[Short task] Switch each "GUI agent" in the data below to "screen assistant" and write the data out again with everything else unchanged, omitting the pictures.

[Rows from a dataset]
** start **

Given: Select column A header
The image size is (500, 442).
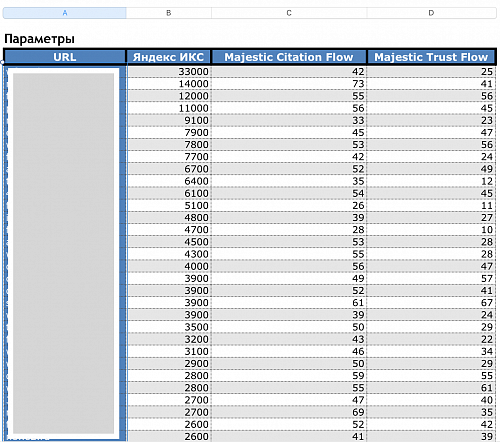Looking at the screenshot, I should (65, 13).
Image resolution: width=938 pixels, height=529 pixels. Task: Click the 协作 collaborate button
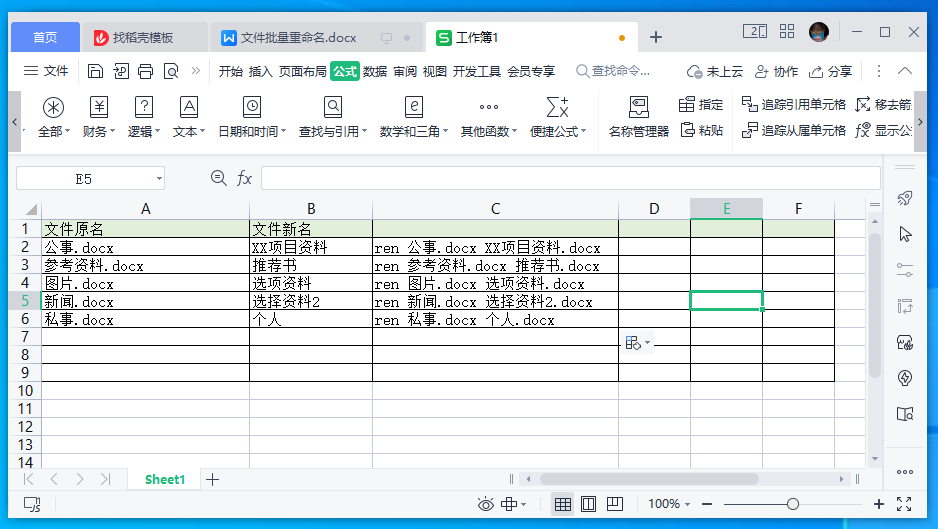(x=776, y=71)
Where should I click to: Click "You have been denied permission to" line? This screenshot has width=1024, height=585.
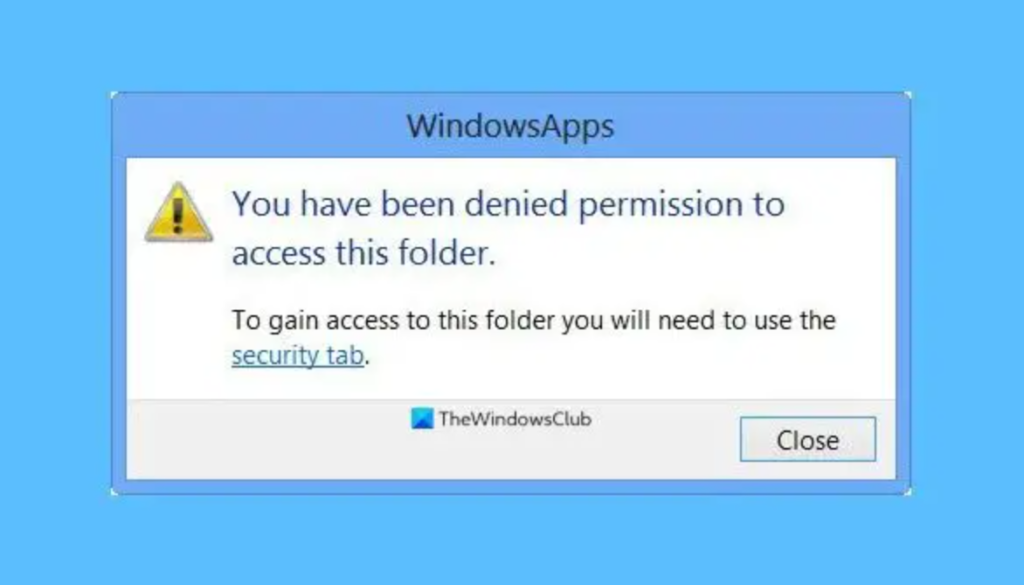click(x=508, y=204)
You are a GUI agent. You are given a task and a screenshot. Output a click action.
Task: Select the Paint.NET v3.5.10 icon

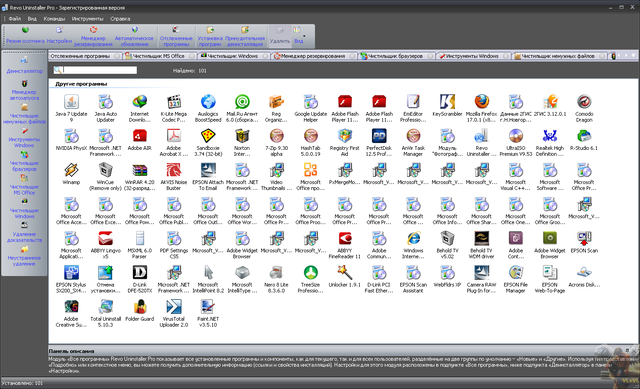(208, 313)
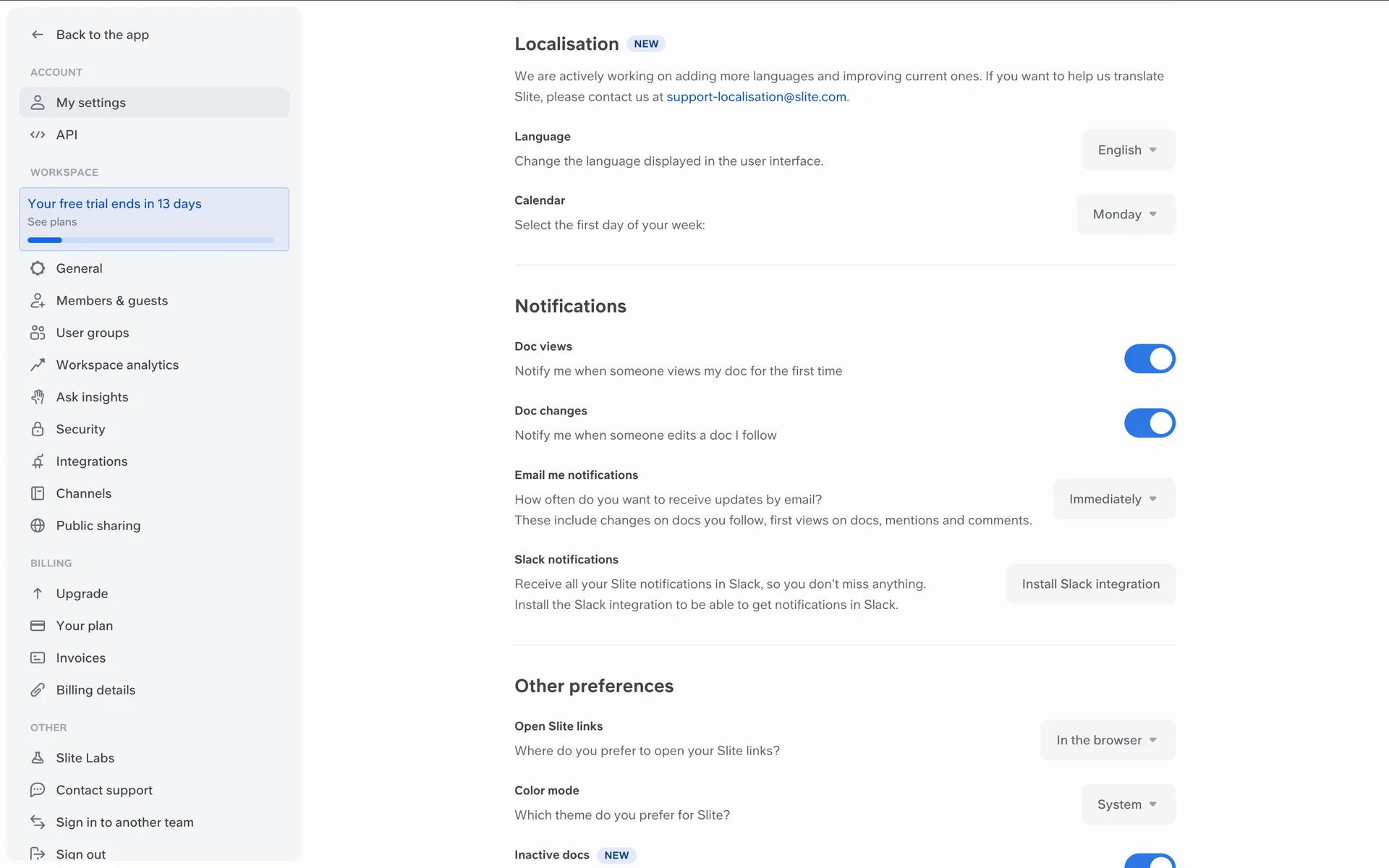
Task: Click the API code brackets icon
Action: [x=38, y=135]
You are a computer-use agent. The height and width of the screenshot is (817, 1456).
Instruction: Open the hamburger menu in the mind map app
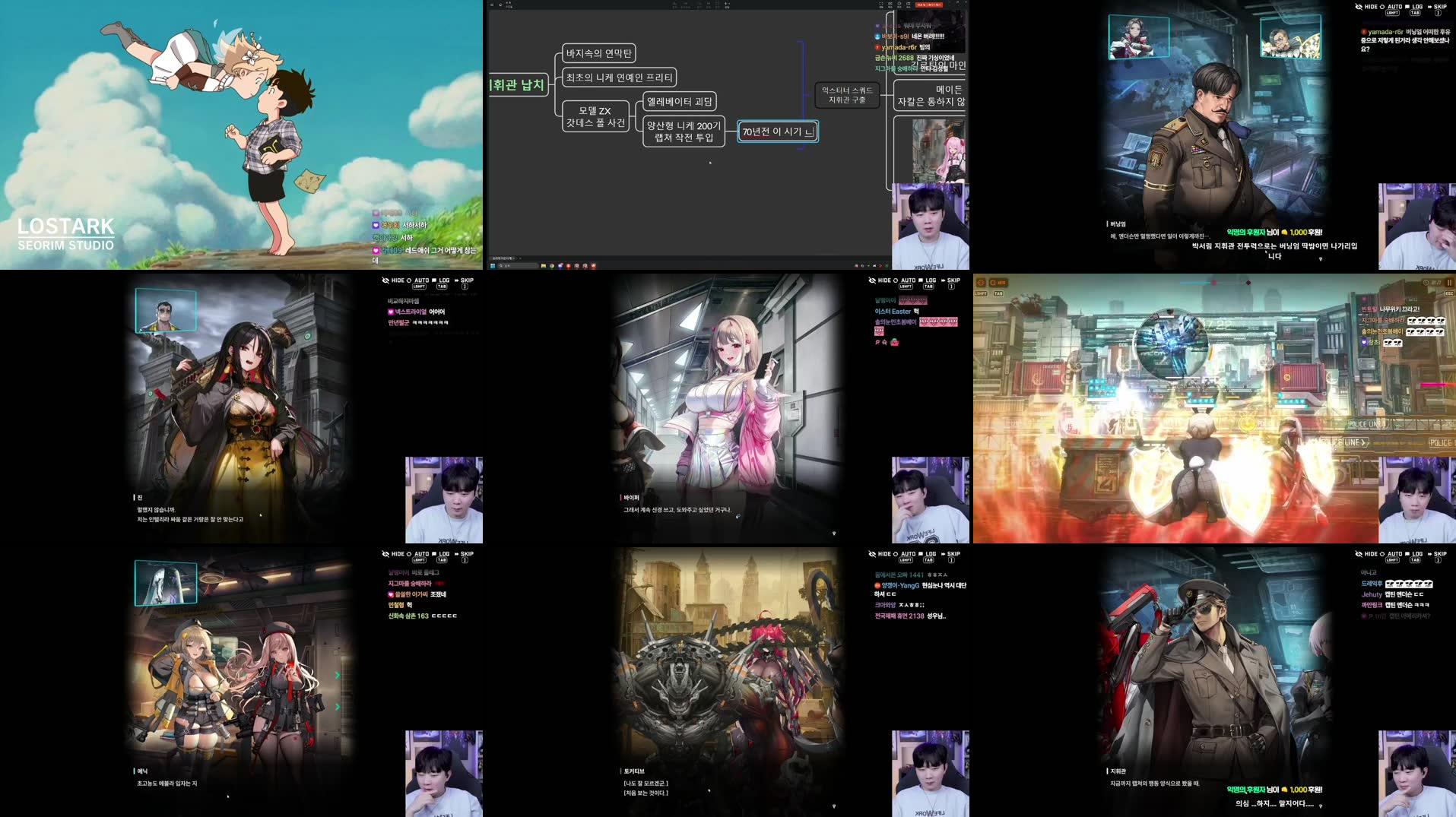[x=490, y=5]
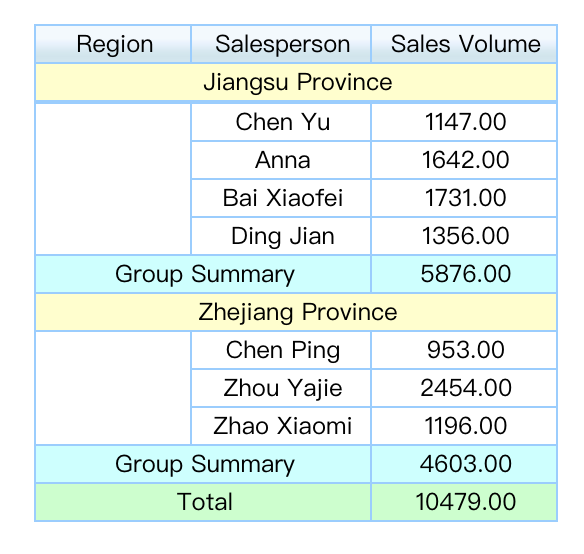This screenshot has width=584, height=554.
Task: Select the 10479.00 total value
Action: [x=464, y=502]
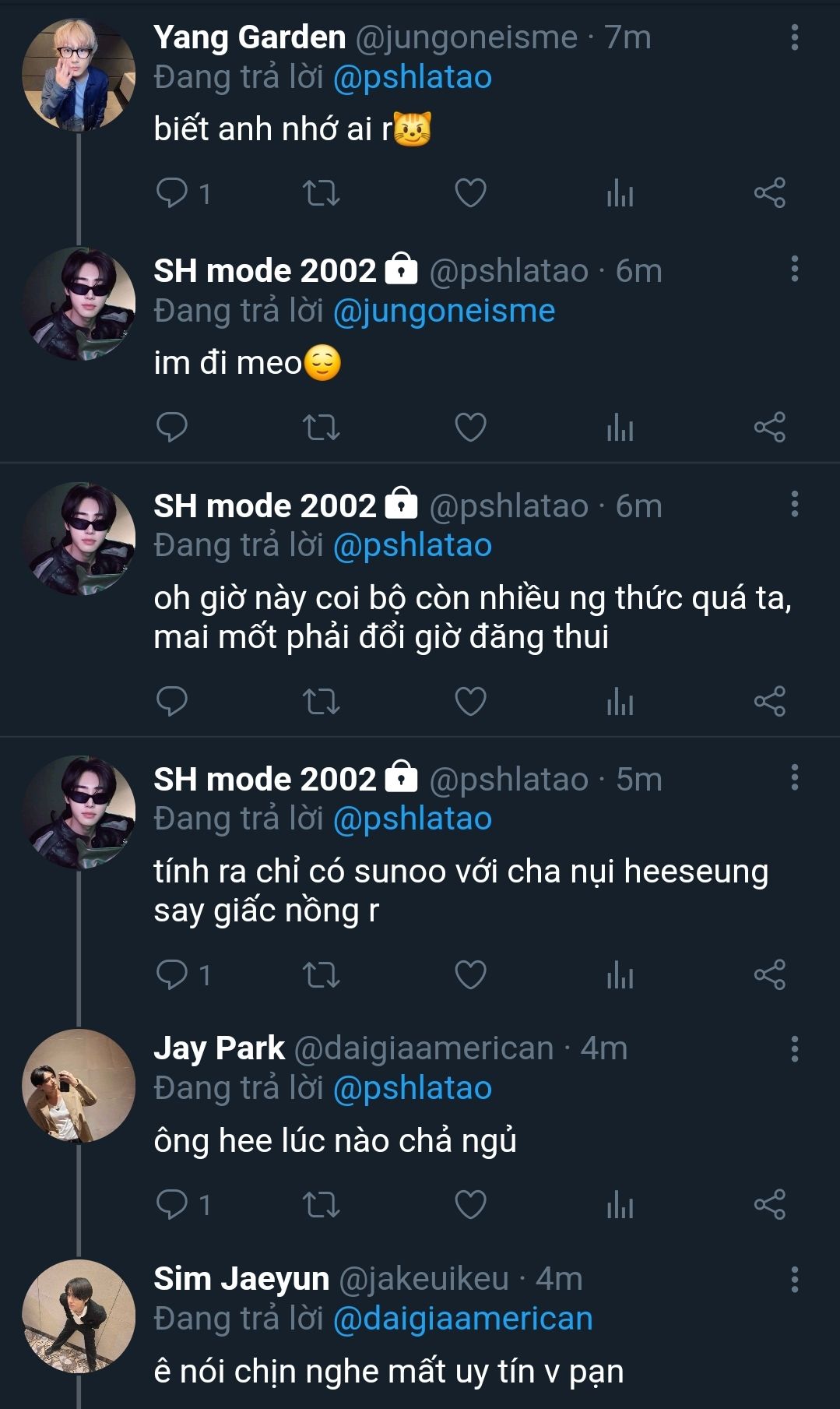Open the @jungoneisme mention link
840x1409 pixels.
444,311
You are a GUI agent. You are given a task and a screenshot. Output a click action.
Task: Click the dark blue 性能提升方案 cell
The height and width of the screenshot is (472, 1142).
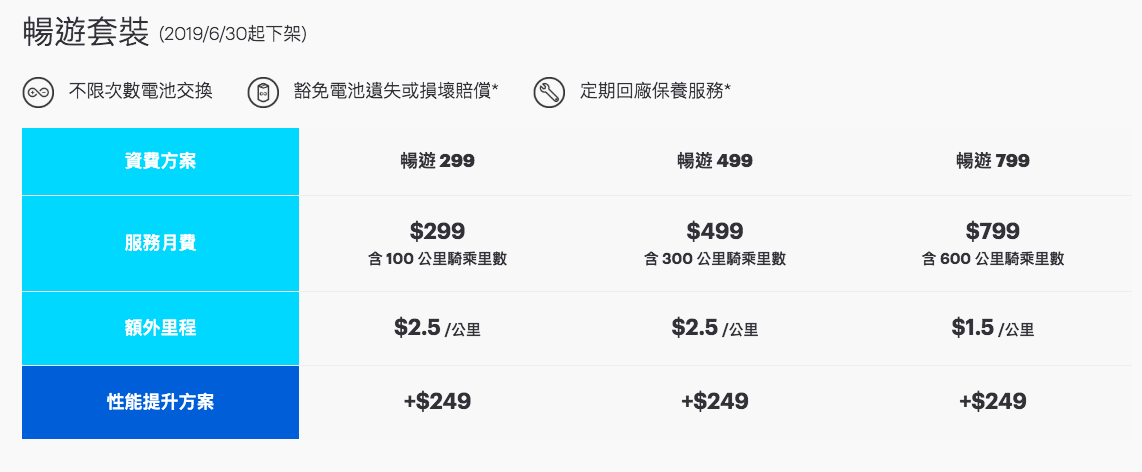click(x=160, y=402)
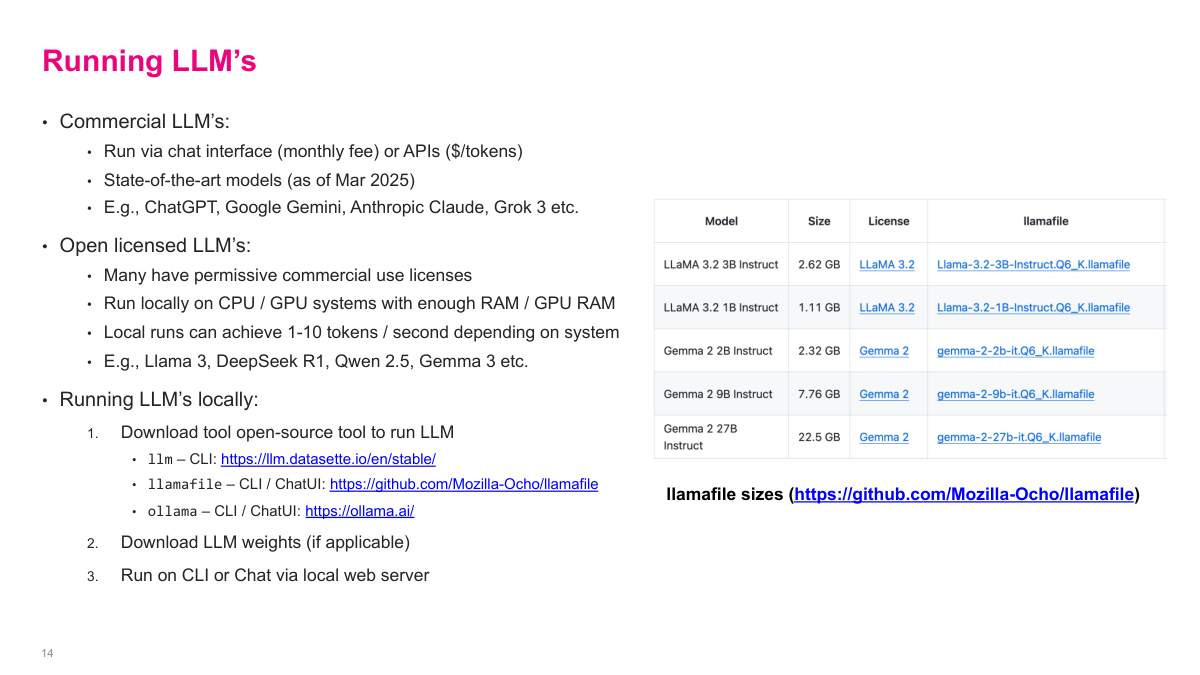
Task: Click the "Running LLM's" slide title
Action: pyautogui.click(x=149, y=61)
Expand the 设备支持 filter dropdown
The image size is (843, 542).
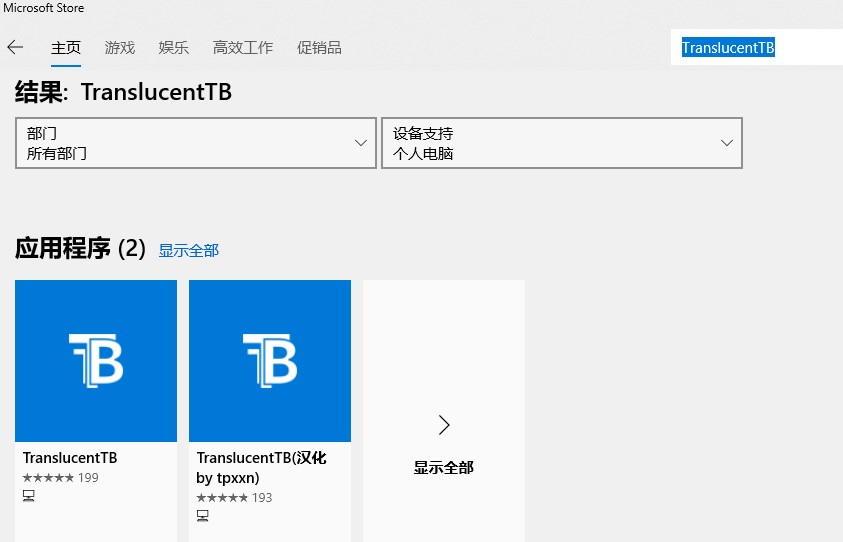click(x=561, y=143)
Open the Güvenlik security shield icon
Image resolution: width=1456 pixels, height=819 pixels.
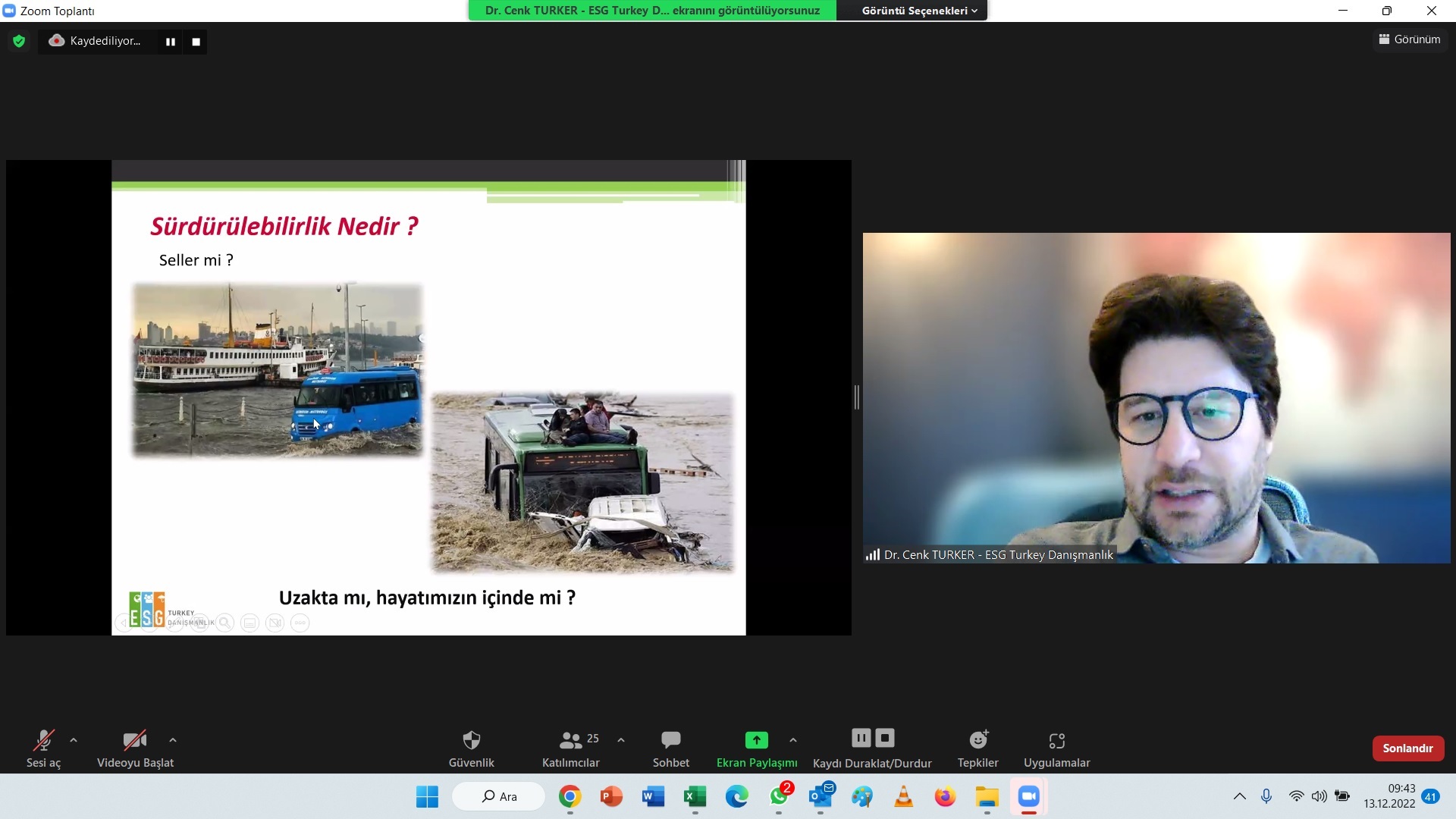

** end **

[Task solution]
Given: Select column A header
The image size is (500, 442).
Looking at the screenshot, I should (65, 13).
Image resolution: width=938 pixels, height=529 pixels. Task: Click the 协作 collaborate button
(x=776, y=71)
Where should I click to: Click "You have been denied permission to" line? This screenshot has width=1024, height=585.
click(x=508, y=204)
You are a screen assistant. You are given a task and a screenshot. Output a click action.
Task: Select the Paint.NET v3.5.10 icon

(208, 313)
Task: Click the API code brackets icon
Action: [x=38, y=135]
You are a computer-use agent. The height and width of the screenshot is (817, 1456).
Instruction: Open the hamburger menu in the mind map app
[x=490, y=5]
This screenshot has width=584, height=554.
Task: Select the 10479.00 total value
Action: [x=464, y=502]
Open the @jungoneisme mention link
840x1409 pixels.
444,311
You are a screen assistant. You are given a task and a screenshot. Output a click action.
Task: Click the dark blue 性能提升方案 cell
The height and width of the screenshot is (472, 1142).
click(x=160, y=402)
Task: Click the "Running LLM's" slide title
Action: pyautogui.click(x=149, y=61)
Expand the 设备支持 filter dropdown
The image size is (843, 542).
click(x=561, y=143)
Open the Güvenlik security shield icon
Image resolution: width=1456 pixels, height=819 pixels.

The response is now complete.